WHAT NEEDS TO BE DONE> Exactly retype the lines of the material from its first line to the line with "EmberGen (126, 374)", including both.

PROVIDED ENTRIES>
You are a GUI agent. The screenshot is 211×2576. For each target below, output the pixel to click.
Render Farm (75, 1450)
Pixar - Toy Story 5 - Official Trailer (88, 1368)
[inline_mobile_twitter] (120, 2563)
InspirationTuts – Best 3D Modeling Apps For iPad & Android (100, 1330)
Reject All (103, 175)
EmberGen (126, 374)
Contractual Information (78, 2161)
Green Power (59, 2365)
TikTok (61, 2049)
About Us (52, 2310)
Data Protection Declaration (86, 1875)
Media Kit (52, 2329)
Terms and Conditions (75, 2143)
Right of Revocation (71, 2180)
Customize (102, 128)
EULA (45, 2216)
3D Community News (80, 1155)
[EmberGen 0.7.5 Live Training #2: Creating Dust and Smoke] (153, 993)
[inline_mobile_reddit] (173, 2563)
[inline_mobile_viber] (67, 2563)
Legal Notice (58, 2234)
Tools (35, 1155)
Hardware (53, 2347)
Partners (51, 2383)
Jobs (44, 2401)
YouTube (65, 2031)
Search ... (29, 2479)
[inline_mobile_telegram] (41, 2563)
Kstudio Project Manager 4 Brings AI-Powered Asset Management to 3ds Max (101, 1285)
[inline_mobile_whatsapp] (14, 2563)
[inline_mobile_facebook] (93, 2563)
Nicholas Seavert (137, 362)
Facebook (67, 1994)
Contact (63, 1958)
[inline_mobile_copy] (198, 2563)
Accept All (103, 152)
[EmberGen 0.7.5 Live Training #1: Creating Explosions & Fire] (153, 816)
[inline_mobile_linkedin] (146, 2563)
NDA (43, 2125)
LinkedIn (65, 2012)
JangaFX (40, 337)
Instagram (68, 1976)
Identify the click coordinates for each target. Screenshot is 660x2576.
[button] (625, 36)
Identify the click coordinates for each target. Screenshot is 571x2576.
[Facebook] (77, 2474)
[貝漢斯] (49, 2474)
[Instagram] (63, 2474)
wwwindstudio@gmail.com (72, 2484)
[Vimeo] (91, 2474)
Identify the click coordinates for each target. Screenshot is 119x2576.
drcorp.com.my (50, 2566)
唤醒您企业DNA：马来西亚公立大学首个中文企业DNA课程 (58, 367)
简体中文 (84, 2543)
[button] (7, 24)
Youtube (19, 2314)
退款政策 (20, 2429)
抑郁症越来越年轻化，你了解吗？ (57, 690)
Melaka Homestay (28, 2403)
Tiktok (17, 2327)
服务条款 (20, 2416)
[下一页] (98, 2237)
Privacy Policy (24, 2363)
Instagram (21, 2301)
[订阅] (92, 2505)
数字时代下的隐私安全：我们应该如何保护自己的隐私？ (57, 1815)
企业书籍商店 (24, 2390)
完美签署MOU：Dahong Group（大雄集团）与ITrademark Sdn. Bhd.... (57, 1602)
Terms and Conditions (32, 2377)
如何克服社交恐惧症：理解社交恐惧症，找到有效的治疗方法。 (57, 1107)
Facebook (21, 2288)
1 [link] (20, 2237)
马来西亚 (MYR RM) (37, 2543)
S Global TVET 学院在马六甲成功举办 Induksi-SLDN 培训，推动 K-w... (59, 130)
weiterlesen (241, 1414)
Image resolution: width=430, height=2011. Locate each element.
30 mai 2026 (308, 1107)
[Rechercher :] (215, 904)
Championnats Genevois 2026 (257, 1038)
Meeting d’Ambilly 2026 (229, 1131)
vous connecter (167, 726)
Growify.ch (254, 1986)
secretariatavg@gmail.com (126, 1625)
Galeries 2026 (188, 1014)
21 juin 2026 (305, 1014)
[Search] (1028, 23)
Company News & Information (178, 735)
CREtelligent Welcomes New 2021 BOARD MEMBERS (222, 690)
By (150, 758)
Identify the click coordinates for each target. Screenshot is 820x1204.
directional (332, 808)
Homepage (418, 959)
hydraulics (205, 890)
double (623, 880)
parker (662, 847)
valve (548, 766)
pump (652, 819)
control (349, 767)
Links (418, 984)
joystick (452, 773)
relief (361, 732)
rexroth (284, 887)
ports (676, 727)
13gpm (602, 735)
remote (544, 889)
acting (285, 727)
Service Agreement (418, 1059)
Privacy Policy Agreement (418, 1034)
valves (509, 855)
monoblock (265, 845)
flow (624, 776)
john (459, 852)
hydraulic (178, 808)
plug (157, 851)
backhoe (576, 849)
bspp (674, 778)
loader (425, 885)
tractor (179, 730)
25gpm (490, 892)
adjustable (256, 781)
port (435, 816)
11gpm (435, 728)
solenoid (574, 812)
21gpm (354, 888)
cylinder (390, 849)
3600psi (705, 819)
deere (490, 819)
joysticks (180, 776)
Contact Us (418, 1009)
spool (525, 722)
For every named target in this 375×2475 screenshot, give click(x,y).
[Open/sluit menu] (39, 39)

PROBLEM SOLUTION>
You are a GUI agent. The screenshot is 211×2576. For each target below, output the pixel to click.
Render Farm (75, 1450)
Pixar - Toy Story 5 - Official Trailer (88, 1368)
[inline_mobile_twitter] (120, 2563)
InspirationTuts – Best 3D Modeling Apps For iPad & Android (100, 1330)
Reject All (103, 175)
EmberGen (126, 374)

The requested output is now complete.